Çağrı şu; “ben iyiyim, beni beğen, sonra da bana katılmanı beklerim”. Burada ne yapacağız sorusu ve onun cevabı yok. Öncünün en temelde vaat ettiği politik önerme yok. “İyi” olduğu özcü iddiası var. Neden iyi olduğu sorusu ve onun cevabı dahi yok. İlerleyiş şöyle “iyi olduğumu kabul edeceksin, sonra sen de iyi olacaksın”. Bir inanç grubuna dahil olma yolu gibi. Sosyalist bir davaya öncülük konusunda büyük bir kusur.

Bu pozisyon alışta “neden iyisin ki?” sorusu ısrarla sorulacak olursa çok tanıdık olduğumuz bir izahla karşılaşıyoruz. Şanlı tarih.

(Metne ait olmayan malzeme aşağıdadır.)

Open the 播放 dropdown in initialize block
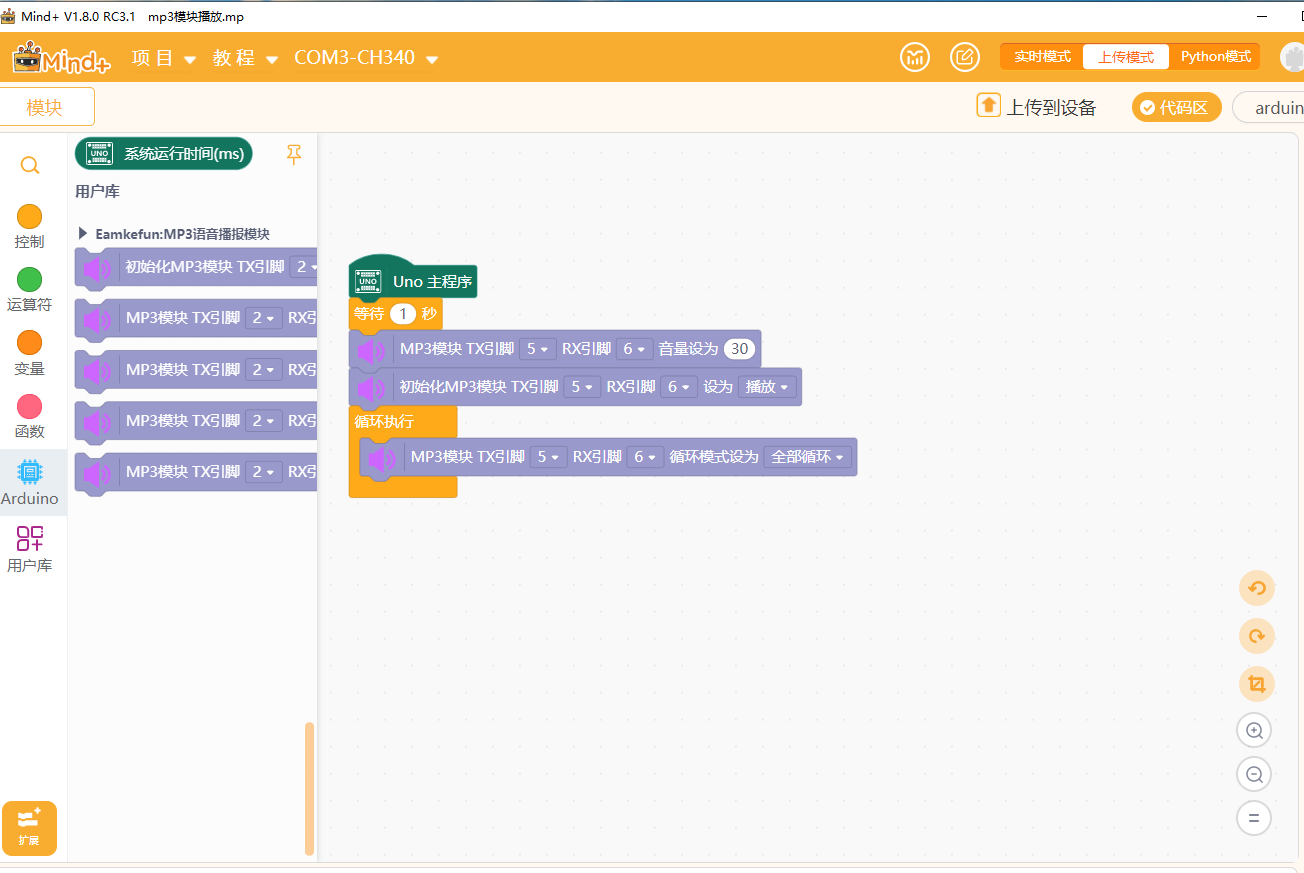1304x873 pixels. pyautogui.click(x=767, y=387)
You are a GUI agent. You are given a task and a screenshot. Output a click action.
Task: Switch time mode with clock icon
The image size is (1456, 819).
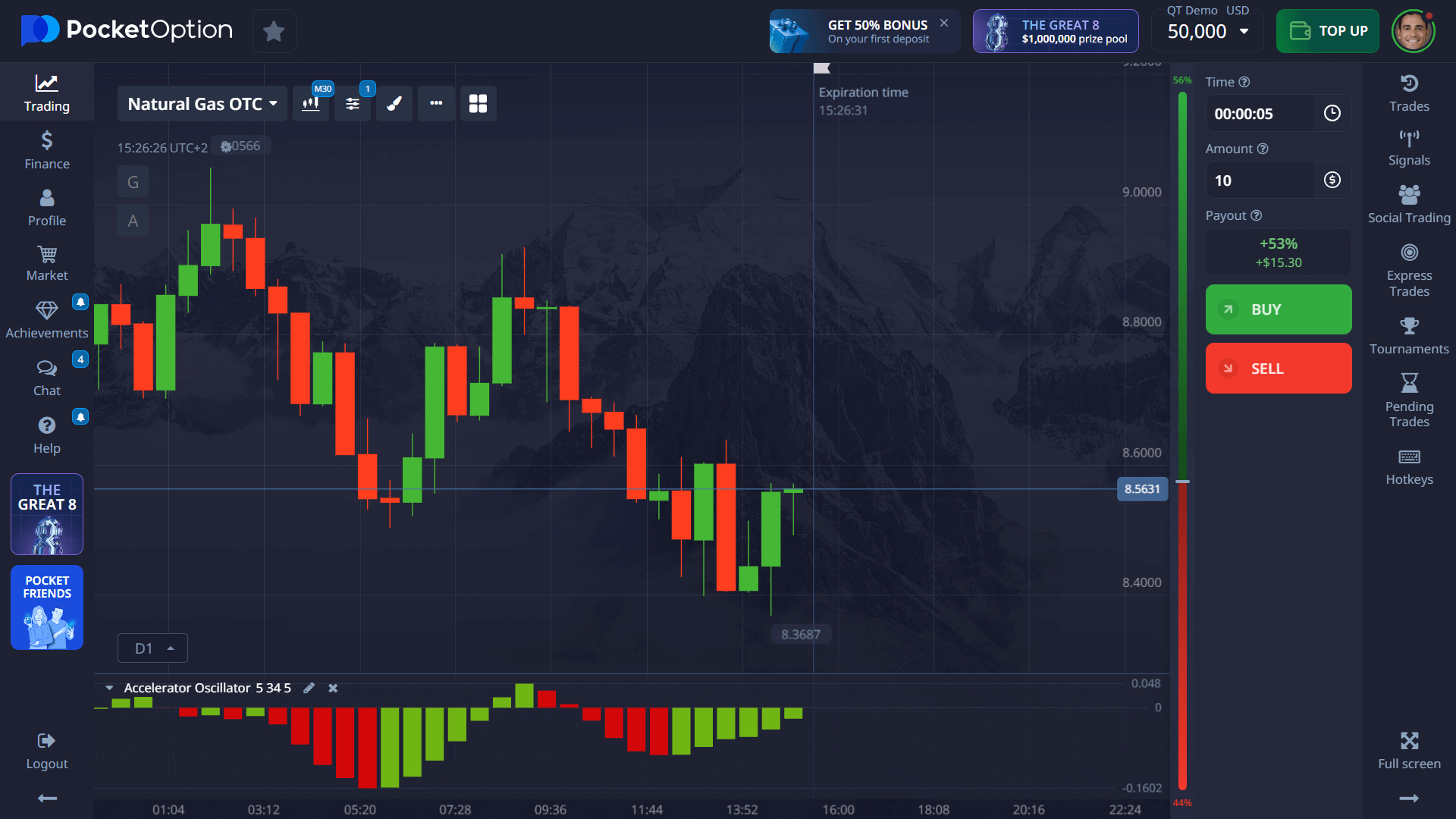coord(1332,114)
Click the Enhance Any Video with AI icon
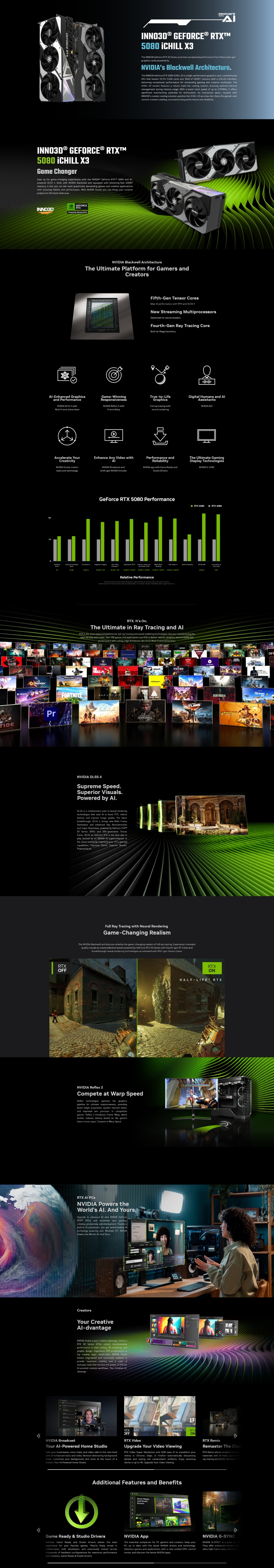 click(114, 435)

Bana göre öncülük iddiası şanlı tarih ya da mesnetsiz bir iyilik özünden dem vurmakla değil, güncel politik yön ileri sürmekle mümkün olabilir. Özellikle ileri sürebilir diyorum. Çünkü ileri sürüldükten sonra tartışılacağı, hayata geçip geçmediğinin sınanabileceği bir zemin ve zamana ihtiyaç olduğu kabul edilmeli. Aksi takdirde hem öncü hem de onun politik yön iddiası kendinden menkul hale gelir.

Hadi bütün bunları bir kenara koyalım. Öncü de, öncünün politik yön teklifi de bir tür sert tabii seleksiyon kayasına çarpar. Ölen ölür kalan öncüler ve teklifler bizim olur diyebiliriz. Sorun kesinlikle öncülük iddiasındaki şövalyelerin yaşamındaki hüzün dolu zorluklar değil. Kendi “iyiliği”nde sarhoş olup düşenleri elbette bırakalım kendi halinde ama düşerlerken sofrayı da deviriyorlar.

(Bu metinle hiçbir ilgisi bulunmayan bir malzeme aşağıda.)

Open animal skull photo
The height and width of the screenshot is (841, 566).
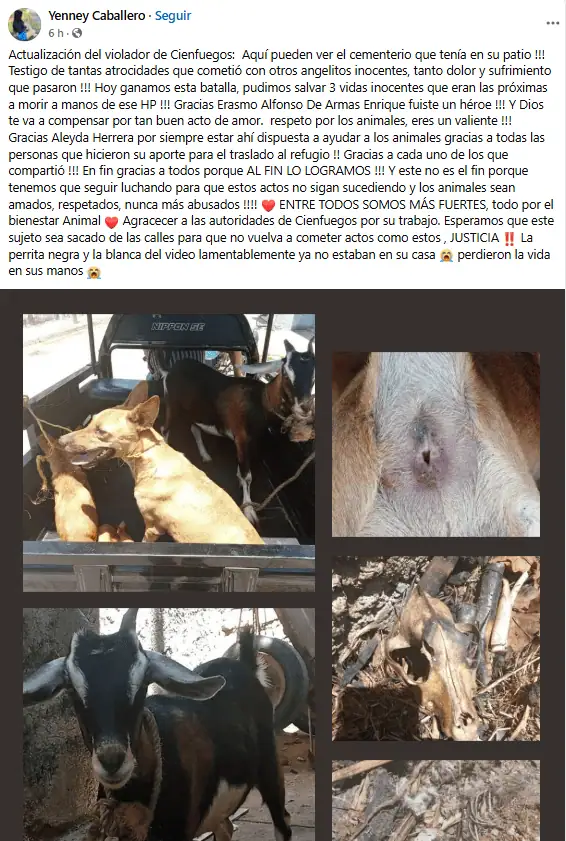click(x=436, y=648)
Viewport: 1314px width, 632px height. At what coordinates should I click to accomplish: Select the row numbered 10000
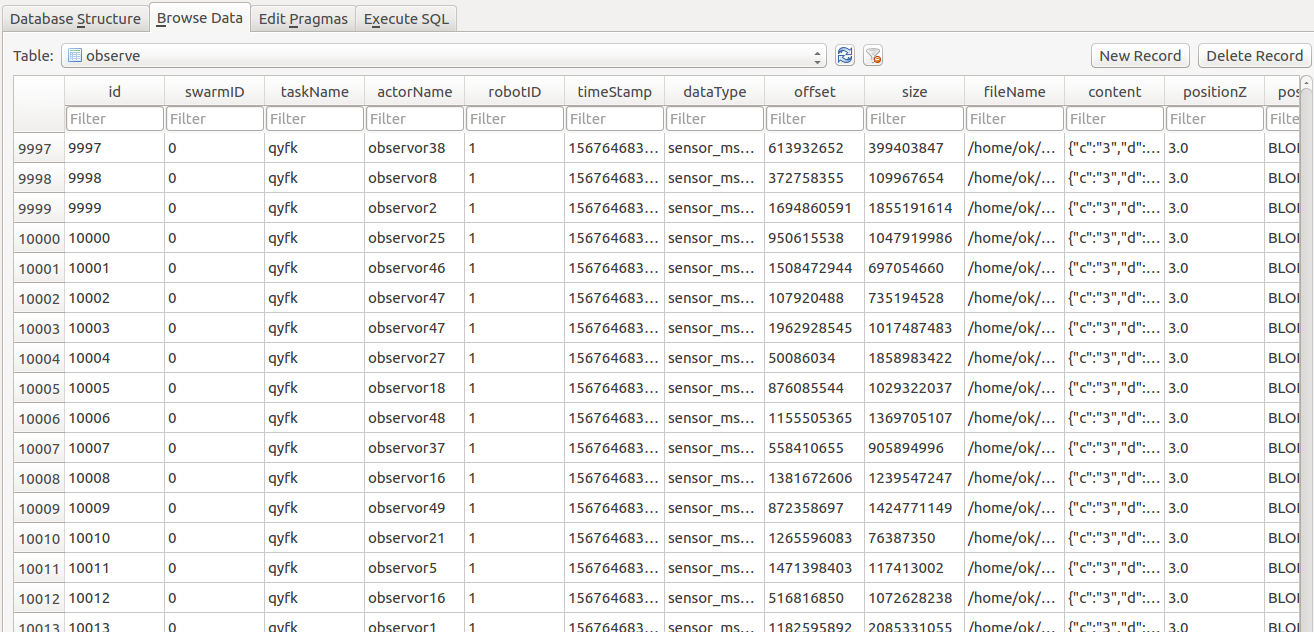point(37,238)
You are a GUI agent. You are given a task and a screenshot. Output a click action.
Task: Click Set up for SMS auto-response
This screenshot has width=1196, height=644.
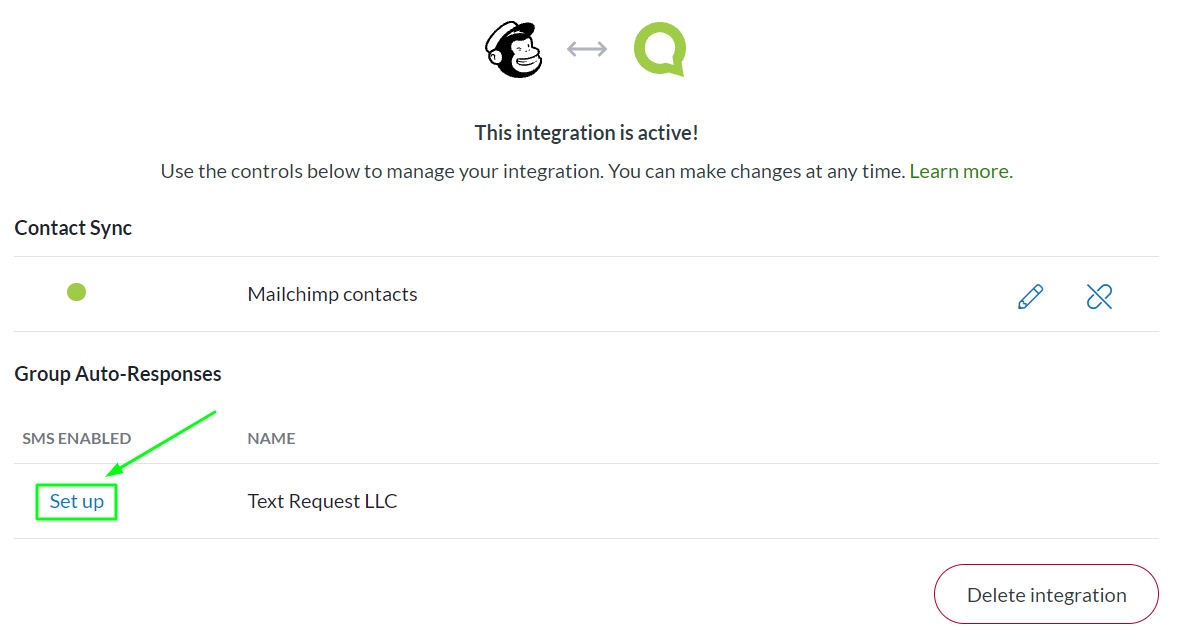[76, 501]
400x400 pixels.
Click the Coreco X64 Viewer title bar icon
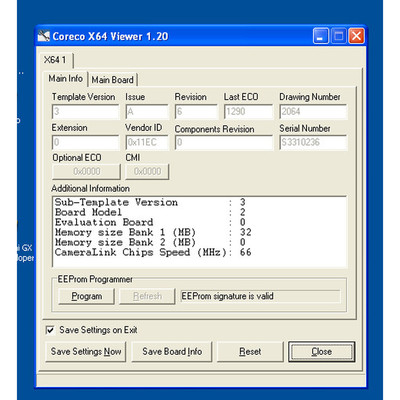[x=44, y=36]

Öncü politik yön önerisini kime getiriyor? Kitlelere. Yani işçi sınıfına ya da ezilen ulusa ya da ezilen diğer kategorilere. Peki bir sosyalist ütopyaya sadık kalacaksak, kitleler öncünün önerisini tartışabilecek mi? Benim gözlemlemeye çalıştığım kadarıyla buna bir kesim solcu “gerek dahi yok” diyor. Neden yok? Çünkü öncü mutlaka doğru olanı söylemiştir. Kimsenin bunu tartışması icap olmaz. Olay nasıl cereyan eder? Kitleler öncünün önerisini doğrudan doğruya benimser. Bir nevi “emir telakki eder”. Sadece ayaklarıyla uygular. Muzaffer olunursa olunur, olunmazsa olunmaz. Format budur. Dikkat edilirse burada kitlelerin “söz-yetki-karar hakkı” diye bir mevhum yok. Zaten o zaman “sıkıntı” da yok.

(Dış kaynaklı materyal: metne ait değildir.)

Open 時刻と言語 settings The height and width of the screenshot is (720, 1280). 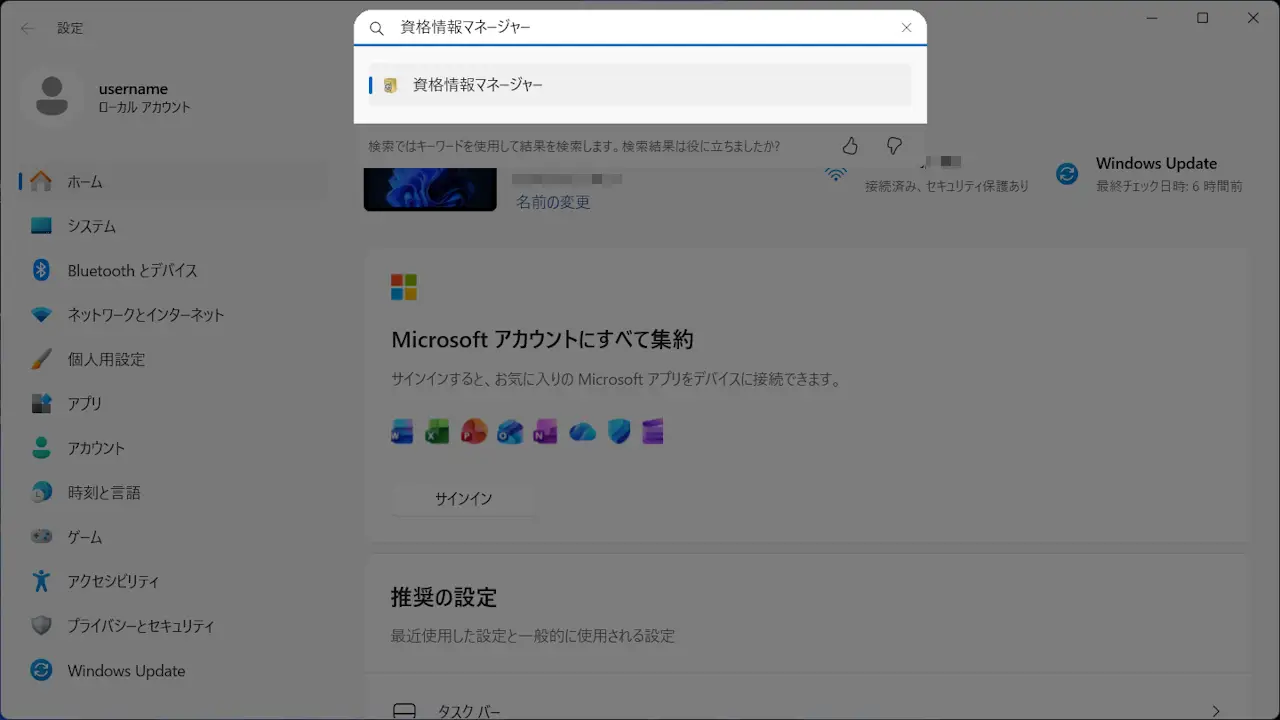point(104,493)
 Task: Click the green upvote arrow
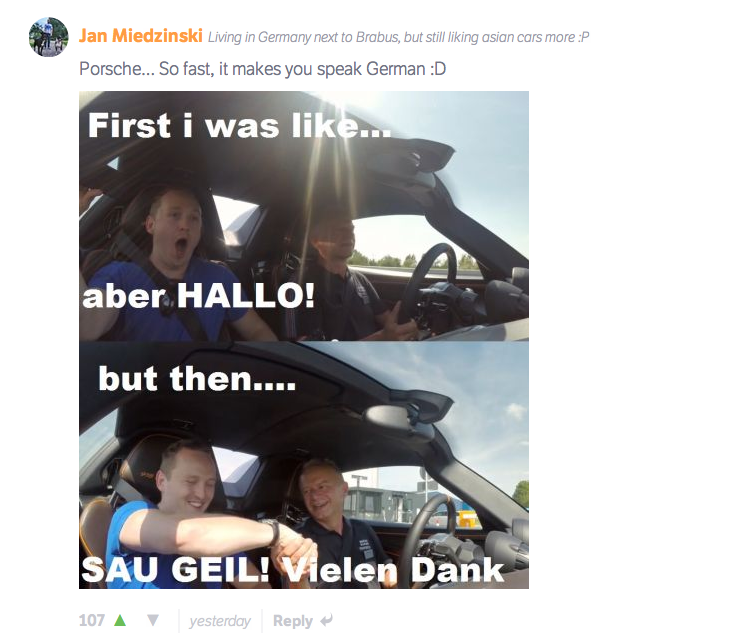[120, 620]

Diyelim ki kitlelerin “söz-yetki-karar hakkı” var. Bu öncünün önerisinin sınanmasında daha yararlı ve kendinden menkul olmaktan kurtarıcı nitelikte olmaz mıydı? Olabilirdi. O halde böyle bir hayat akışının gerçekleşmesini isteyebiliriz. Söz-yetki-karar hakkı olan kitlelerin kendisi de politik yön önerisi getirebilir mi? Söz-yetki-karar hakkını yazan “kanun koyucu” doğal olarak bu neticeyi de kabul etmiş sayılmalı. Ütopyanın prensibi olarak “söz-yetki-karar hakkı” buraya varır. Bu zincirleme bir ilişki. Silinmeye kalkışılırsa geriye doğru zincirleme bir silinmeye sebep olur ve ütopya kaybedilir.

Zaten “söz-yetki-karar hakkı” prensibinin silinmesiyle, ütopyanın kaybedilmiş olduğu derinden derine fark ediliyor. Sade insanlar toplamının dünyayı yönetebileceği ihtimali ütopyası erimiş. Kitlelere, sade vatandaşlara, Memleketimden İnsan Manzaraları’nın insanlarına karşı duyulan duygusal bir bağ yok.